Closing Time bookThe flying exit from Moby Dick’s was a Hennepin Avenue staple, right up there with swingers strolling like Travolta down the wide sidewalks, or beat cops nudging a bum along his way.

“There were two methods of being bounced,” recalled another customer. “If they throw you out the front door, you didn’t do anything too bad, just enough to be thrown out. But if you went out the back door, you did something real bad. There was a dark alley back there, and they got in a little bit of trouble for beating people up back there. Anyway, you wanted to stay in line at Moby’s.”

By the 1980s, the police department and the downtown business interests had Block E in their sights. The dingy art galleries, porn theaters, and bar scene were viewed as the cause of downtown’s slipping business and retail culture.

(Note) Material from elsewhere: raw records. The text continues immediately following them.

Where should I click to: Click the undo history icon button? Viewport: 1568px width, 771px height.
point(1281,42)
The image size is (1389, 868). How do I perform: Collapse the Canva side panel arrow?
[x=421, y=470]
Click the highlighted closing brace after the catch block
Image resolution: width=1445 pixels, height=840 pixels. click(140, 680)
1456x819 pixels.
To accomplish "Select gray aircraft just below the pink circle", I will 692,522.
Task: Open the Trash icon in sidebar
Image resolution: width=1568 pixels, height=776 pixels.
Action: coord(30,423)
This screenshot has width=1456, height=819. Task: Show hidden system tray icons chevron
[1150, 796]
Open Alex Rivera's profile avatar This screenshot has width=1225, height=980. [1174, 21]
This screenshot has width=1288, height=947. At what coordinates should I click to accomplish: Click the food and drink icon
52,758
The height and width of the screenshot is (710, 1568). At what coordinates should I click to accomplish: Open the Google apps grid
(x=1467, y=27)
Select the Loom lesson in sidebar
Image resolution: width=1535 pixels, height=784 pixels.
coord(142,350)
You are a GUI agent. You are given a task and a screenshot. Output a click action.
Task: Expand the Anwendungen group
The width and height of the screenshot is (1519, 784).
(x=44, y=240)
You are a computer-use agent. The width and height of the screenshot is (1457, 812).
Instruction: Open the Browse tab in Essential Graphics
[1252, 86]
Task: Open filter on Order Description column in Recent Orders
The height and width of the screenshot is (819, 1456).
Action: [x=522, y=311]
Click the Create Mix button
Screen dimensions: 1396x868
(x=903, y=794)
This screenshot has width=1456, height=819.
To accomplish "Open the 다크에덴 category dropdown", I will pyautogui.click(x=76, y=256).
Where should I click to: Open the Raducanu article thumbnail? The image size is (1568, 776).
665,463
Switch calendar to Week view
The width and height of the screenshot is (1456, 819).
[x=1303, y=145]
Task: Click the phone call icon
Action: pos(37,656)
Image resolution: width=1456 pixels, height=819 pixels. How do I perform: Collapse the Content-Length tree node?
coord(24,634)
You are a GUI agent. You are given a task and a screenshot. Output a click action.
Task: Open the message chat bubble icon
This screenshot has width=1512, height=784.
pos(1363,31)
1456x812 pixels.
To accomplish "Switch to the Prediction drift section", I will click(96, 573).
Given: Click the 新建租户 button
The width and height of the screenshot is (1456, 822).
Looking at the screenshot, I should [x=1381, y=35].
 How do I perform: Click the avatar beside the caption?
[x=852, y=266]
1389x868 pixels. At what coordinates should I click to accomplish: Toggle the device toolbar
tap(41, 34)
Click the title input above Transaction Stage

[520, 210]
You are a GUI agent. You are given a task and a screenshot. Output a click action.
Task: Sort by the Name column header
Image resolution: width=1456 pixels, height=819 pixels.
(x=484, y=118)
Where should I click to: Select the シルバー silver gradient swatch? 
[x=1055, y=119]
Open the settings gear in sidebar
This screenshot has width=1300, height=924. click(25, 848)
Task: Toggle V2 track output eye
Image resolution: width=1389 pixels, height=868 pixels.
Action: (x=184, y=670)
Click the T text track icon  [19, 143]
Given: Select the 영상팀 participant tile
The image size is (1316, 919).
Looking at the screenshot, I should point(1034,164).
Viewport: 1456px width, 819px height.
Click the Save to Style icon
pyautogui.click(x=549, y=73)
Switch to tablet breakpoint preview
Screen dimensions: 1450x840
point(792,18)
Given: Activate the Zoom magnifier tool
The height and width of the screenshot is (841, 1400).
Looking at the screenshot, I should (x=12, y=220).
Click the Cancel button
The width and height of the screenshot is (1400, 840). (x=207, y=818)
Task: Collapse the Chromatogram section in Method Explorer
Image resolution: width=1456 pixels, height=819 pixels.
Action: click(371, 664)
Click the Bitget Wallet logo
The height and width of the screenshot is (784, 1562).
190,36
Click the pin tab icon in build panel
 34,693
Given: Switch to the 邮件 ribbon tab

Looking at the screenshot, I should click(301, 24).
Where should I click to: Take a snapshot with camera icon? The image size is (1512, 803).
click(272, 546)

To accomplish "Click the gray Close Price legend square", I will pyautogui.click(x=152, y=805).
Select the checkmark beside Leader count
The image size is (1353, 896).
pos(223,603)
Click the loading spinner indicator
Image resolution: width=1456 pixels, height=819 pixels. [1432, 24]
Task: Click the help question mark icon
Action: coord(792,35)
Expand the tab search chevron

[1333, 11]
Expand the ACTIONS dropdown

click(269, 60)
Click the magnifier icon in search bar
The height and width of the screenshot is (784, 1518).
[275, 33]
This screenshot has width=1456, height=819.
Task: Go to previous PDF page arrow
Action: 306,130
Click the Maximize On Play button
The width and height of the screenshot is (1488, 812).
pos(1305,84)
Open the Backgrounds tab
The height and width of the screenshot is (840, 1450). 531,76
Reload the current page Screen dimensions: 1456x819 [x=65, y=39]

Following a misguided plan to transform the block into an urban mall, by the early 1980s the city evicted and bulldozed almost all the businesses on the block.

“Moby’s is the perfect example of the type of cesspool that breeds crime; you’ve got to attack it,” declared the police chief at the time, and attack they did.

When the last closing time hit the bar, and the final crowd passed through the big door with the whale on the front, the bulldozers came for the old brick building. One city council member was so elated with the demolition of Block E that he composed a song for the occasion, to the tune of “Bye Bye Blackbird,” and sang it onstage at the ceremony for the new surface parking lot that would occupy the block:

    Pack up all your rime and porn, Block or scorn, be reborn.

    Bye-bye Block E!

    Moby Dick’s is beached at last, problems vast, now are past,

    Bye-bye Block E!

    No one here can stop and aggravate us,

    No more hard-luck stories will deflate us.

    Say good-bye to urban blight, now we’ll light up the night,

    Bye-bye Block E.

Like much of the old downtown core, the site of Moby Dick’s, and all the other establishments that filled Block E, was just another parking lot for the next twenty years. Then, in the early 2000s, the city turned the block into the long-envisioned urban mall. Christened Block E, the new retail building opened to great fanfare in 2002. It even boasted a bar (Applebee’s) in the skyway level next to a multiscreen movie theater. Within less than a decade, most of the shops of the new Block E had failed, and the entire structure was eventually remodeled and rechristened Mayo Clinic Square in 2014. Somewhere underneath the new gray façade lies the grave of Moby Dick’s bar, and every once in a while, someone walking down Hennepin Avenue will invoke its name — a legend that has stood the test of time.